# Description of the task:
List all lines of the data containing the word "agent".

# Supplied material:
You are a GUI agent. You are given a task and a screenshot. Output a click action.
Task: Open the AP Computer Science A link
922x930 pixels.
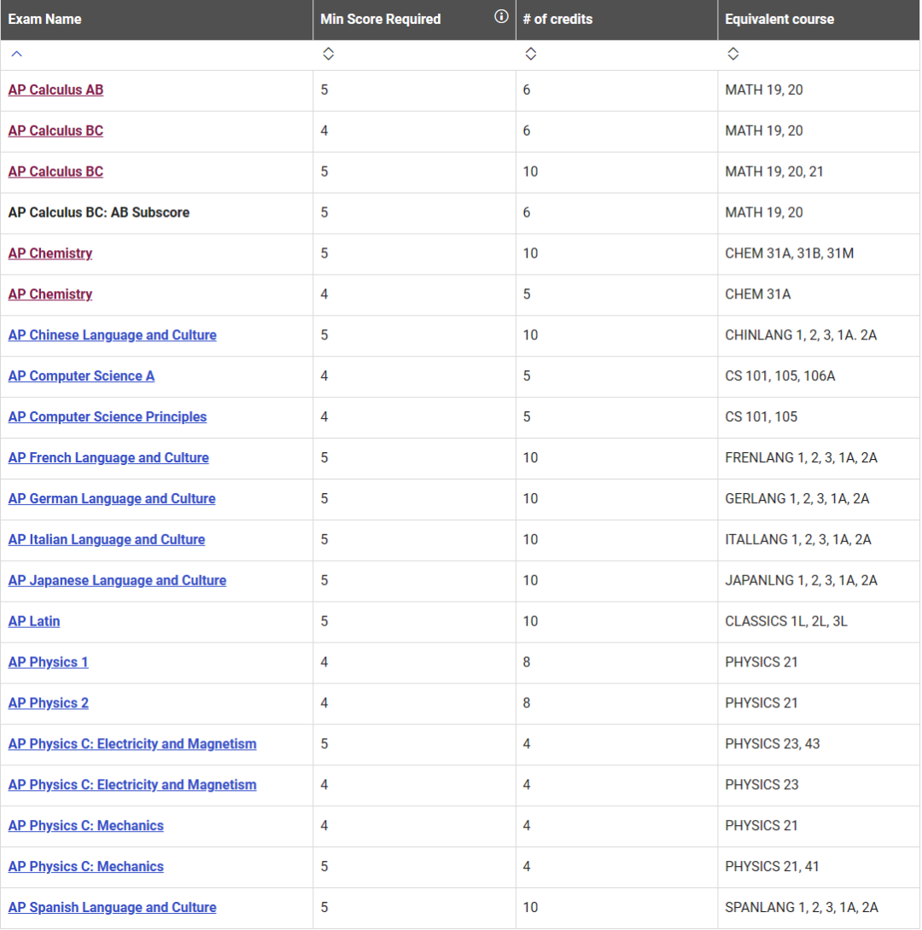coord(81,376)
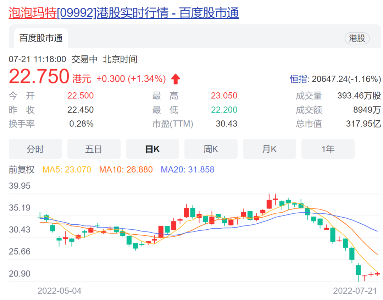Screen dimensions: 383x300
Task: Select the 1年 one-year chart view
Action: click(x=328, y=149)
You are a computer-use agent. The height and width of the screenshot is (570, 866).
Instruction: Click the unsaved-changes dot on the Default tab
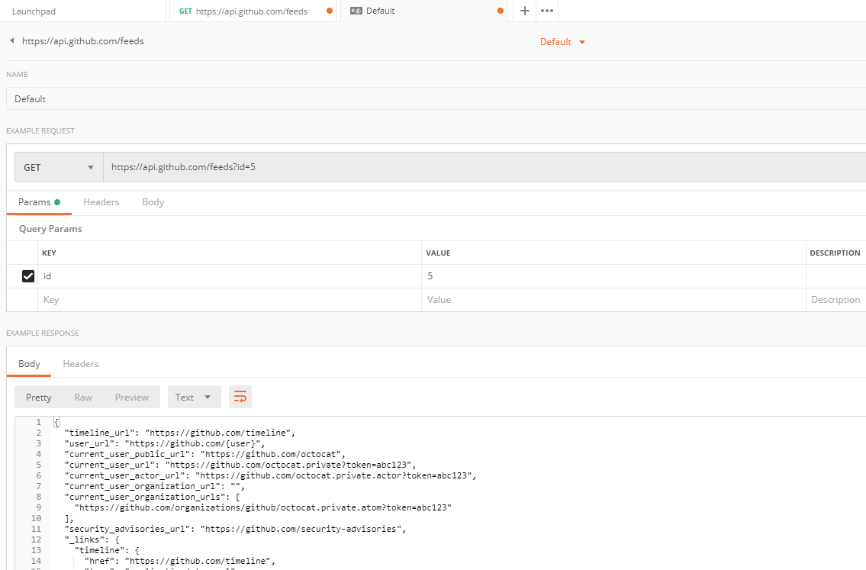(501, 11)
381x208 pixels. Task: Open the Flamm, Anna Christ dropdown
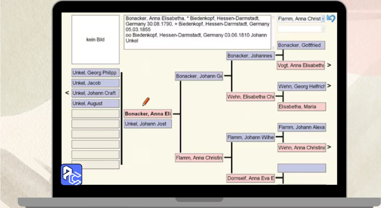point(301,19)
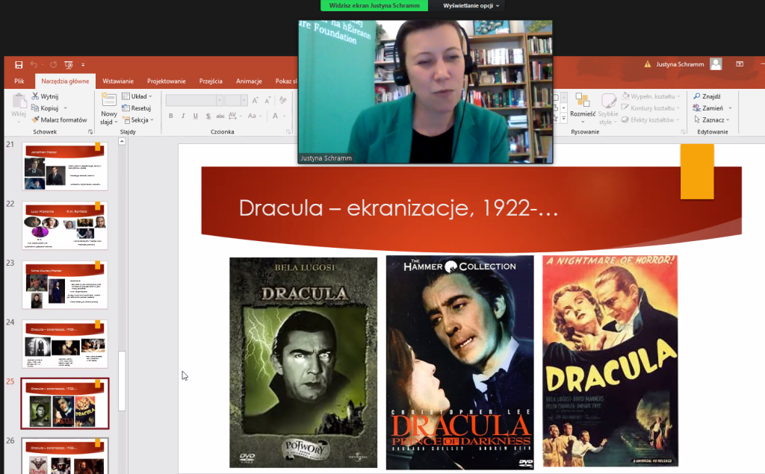Click the Save icon in quick access toolbar
This screenshot has height=474, width=765.
[x=17, y=65]
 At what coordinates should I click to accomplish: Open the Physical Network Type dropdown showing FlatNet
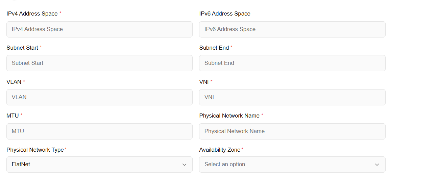(99, 165)

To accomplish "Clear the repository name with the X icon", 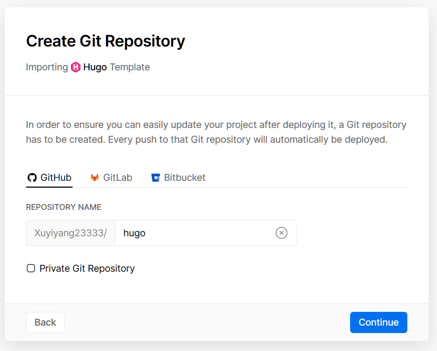I will [x=281, y=233].
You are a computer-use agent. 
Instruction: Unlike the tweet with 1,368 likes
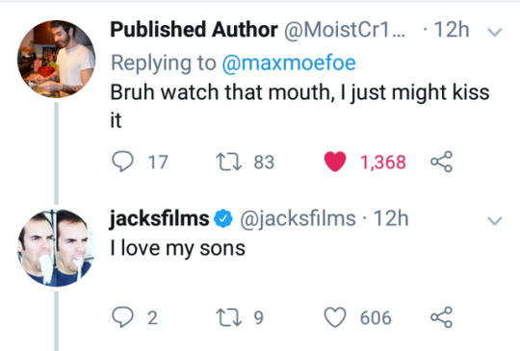[x=335, y=162]
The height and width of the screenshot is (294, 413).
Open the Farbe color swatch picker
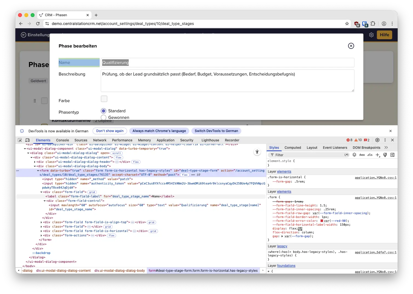104,99
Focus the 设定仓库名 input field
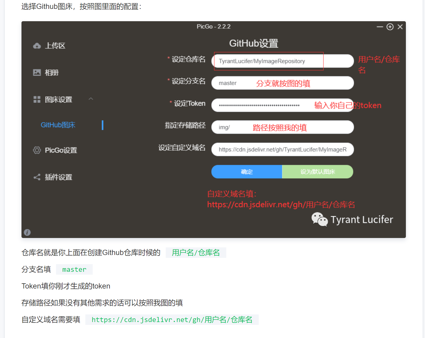Screen dimensions: 425x338 tap(282, 61)
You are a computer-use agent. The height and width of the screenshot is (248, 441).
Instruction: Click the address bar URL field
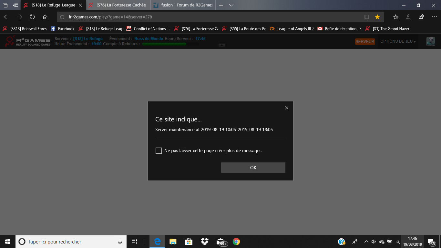tap(210, 17)
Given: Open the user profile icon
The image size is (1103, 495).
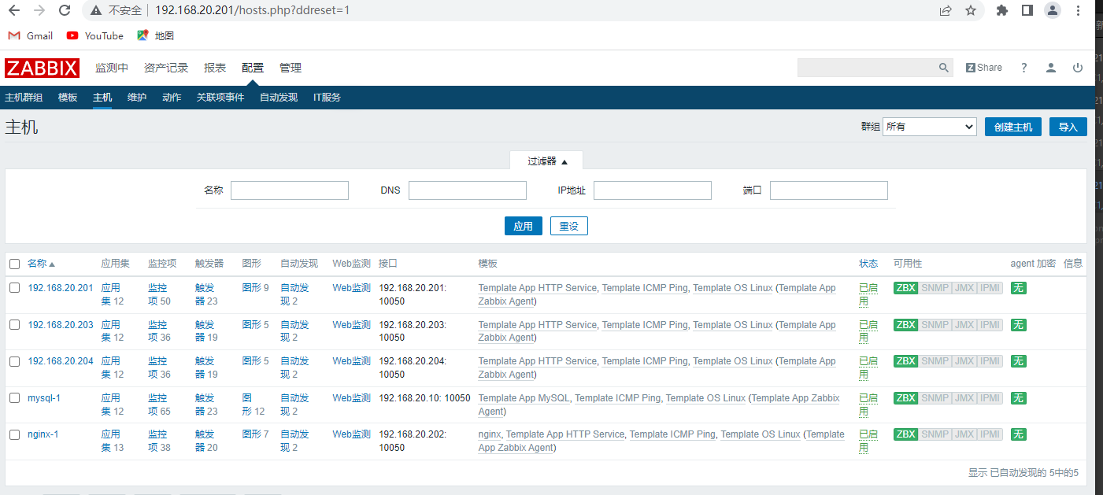Looking at the screenshot, I should [1050, 68].
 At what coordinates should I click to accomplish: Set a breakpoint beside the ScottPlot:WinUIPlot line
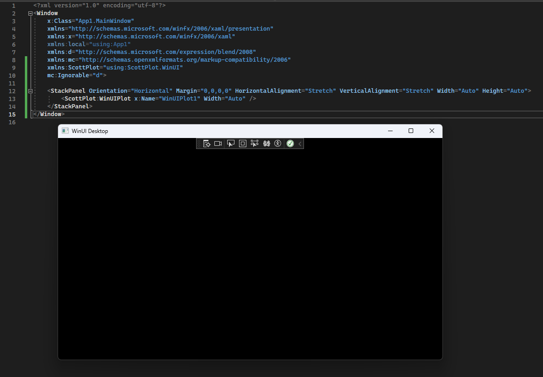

# Output of the exercise:
You are a GUI agent. You are given a task and a screenshot. Output a click action.
You are a computer-use agent. The height and width of the screenshot is (570, 866).
You are a computer-use agent. 
You are a computer-use agent. The height and width of the screenshot is (248, 441).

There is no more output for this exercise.